Nanoparticles used to breach lung mucus barrier

Researchers may have discovered the first gene delivery system that efficiently penetrates the hard-to-breach human airway mucus barrier of lung tissue.

Scientists have designed a DNA-loaded nanoparticle that can pass through the mucus barrier covering conducting airways of lung tissue – proving the concept, they say, that therapeutic genes may one day be delivered directly to the lungs to the levels sufficient to treat cystic fibrosis (CF), chronic obstructive pulmonary disease, asthma and other life-threatening lung diseases.

“To our knowledge, this is the first biodegradable gene delivery system that efficiently penetrates the human airway mucus barrier of lung tissue,” said Jung Soo Suk, Ph.D., a biomedical engineer and faculty member at the Centre for Nanomedicine at the Wilmer Eye Institute at Johns Hopkins.

The mucus barrier protects foreign materials and bacteria from entering and/or infecting lungs. In healthy lungs, inhaled matter is typically trapped in airway mucus and subsequently swept away from the lungs via beating activities of cilia, or small, hairlike strands, to the stomach to be eventually degraded. Unfortunately, Suk notes, this essential protective mechanism also prevents many inhaled therapeutics, including gene-based medicine, from reaching their target.

Genes or drugs could be placed inside the biodegradable nanoparticle wrapper

His team’s experiments with human airway mucus and small animals, Suk adds, were designed as a proof-of-concept study demonstrating that placing corrective or replacement genes or drugs inside a man-made biodegradable nanoparticle “wrapper” that patients inhale could penetrate the mucus barrier and one day be used to treat serious lung disorders. What’s more, because a single dose might theoretically last for several months, patients would experience fewer side effects common to drugs that must be taken regularly over long stretches of time.

Suk says their work with nanoparticles grew out of failed efforts to deliver treatments to people with lung diseases. In patients with CF, for instance, they experience a buildup of excess mucus caused by impaired ciliary beating, resulting in an ideal breeding ground for chronic bacterial infection and inflammation. This pathogenic process not only worsens patients’ quality of life but it also makes the airway mucus harder to overcome by inhaled therapeutic nanoparticles.

Most of the existing drugs for CF help clear infections but do not solve the disease’s underlying problems. A couple of recently approved drugs designed to target the underlying cause of CF require daily treatment for the entire lifetime and can benefit only a subpopulation of patients with specific types of mutations. Yet this study, Suk notes, has demonstrated that delivering normal copies of CF-related genes or corrective genes via the mucus-penetrating DNA-loaded nanoparticles could mediate production of normal, “functional” proteins long term. This could eventually become an effective therapy for the lungs of patients, regardless of the mutation type.

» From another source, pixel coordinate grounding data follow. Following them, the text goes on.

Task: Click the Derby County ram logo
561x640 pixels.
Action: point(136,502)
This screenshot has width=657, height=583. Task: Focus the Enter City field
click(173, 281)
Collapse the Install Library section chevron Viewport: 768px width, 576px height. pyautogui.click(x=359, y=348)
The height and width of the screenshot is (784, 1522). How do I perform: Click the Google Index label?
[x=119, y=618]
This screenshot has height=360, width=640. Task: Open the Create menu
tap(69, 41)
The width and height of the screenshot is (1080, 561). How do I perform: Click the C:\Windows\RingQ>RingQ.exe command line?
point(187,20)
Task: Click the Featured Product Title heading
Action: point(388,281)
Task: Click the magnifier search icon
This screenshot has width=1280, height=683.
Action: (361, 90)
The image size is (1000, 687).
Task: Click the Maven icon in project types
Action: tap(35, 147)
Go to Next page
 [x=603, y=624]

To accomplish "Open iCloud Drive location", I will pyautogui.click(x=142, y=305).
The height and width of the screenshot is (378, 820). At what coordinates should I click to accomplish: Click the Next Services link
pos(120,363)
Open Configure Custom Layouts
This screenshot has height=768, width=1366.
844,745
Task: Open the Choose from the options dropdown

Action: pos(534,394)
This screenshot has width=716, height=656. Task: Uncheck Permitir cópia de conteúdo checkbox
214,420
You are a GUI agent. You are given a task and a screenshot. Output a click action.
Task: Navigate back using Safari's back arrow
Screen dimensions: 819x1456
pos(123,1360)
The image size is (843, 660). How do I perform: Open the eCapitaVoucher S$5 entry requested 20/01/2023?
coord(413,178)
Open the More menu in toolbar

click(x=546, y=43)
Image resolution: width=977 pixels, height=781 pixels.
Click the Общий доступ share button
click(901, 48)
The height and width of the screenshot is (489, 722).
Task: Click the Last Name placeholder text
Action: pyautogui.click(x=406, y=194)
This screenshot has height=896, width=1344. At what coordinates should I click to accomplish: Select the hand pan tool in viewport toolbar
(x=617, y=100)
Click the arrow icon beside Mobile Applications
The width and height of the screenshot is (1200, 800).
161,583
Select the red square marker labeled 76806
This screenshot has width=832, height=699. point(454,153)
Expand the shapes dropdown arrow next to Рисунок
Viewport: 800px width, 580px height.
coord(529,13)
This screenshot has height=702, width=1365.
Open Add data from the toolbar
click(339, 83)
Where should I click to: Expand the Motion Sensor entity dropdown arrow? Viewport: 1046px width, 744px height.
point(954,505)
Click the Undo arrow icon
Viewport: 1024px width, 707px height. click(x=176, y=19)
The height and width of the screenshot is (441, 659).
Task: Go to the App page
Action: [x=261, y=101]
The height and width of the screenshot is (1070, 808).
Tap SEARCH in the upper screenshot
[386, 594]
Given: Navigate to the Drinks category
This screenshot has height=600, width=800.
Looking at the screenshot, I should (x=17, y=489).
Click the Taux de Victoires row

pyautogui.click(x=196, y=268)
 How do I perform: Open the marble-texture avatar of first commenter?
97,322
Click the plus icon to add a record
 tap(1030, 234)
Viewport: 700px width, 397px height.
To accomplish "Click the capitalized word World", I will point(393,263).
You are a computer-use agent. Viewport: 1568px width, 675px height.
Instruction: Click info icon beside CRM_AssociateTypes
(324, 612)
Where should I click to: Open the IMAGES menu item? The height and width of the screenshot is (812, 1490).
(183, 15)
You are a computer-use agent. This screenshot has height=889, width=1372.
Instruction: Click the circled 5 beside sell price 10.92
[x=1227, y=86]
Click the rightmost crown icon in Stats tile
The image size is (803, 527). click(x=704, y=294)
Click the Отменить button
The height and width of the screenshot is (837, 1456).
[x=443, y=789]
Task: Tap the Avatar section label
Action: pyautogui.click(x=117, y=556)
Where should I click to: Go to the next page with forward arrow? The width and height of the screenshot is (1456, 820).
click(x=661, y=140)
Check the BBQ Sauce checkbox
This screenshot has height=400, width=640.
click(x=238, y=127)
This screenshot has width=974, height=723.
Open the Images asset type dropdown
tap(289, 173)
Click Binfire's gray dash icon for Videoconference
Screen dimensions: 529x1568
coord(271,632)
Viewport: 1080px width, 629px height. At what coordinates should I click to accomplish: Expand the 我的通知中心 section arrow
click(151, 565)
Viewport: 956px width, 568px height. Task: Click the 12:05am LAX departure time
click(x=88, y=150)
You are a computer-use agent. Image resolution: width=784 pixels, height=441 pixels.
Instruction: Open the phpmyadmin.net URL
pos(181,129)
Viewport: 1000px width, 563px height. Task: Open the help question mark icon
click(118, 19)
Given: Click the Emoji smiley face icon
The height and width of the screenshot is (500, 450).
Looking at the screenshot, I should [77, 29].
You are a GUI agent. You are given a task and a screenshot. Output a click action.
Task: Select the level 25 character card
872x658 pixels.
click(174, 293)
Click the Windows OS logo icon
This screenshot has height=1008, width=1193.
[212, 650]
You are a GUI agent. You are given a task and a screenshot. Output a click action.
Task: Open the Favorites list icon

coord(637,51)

Genes delivered via the nanoparticles resulted in production of protein to levels superior to gold-standard platforms

For its design, the team developed a simple method to densely coat the nanoparticles with a nonsticky polymer called PEG. They showed that these nanoparticles retained their sizes at a physiological environment and are capable of rapidly penetrating human airway mucus freshly collected from patients visiting the Johns Hopkins Adult Cystic Fibrosis Programme directed by Michael Boyle, a co-author of the paper. The team also made the whole delivery system biodegradable so that it would not build up inside the body.

To test whether the system provides efficient gene transfer to the lungs of animals, the researchers packed them with a gene that makes light-generating proteins once delivered into the target cells. They demonstrated that inhaled delivery of the genes via the mucus-penetrating nanoparticles resulted in widespread production of the protein to levels superior to gold-standard, nonviral platforms, including a clinically tested system. In addition, they showed that the treated lungs lit up for up to four months after a single dosing.

The research findings are publishing in PNAS.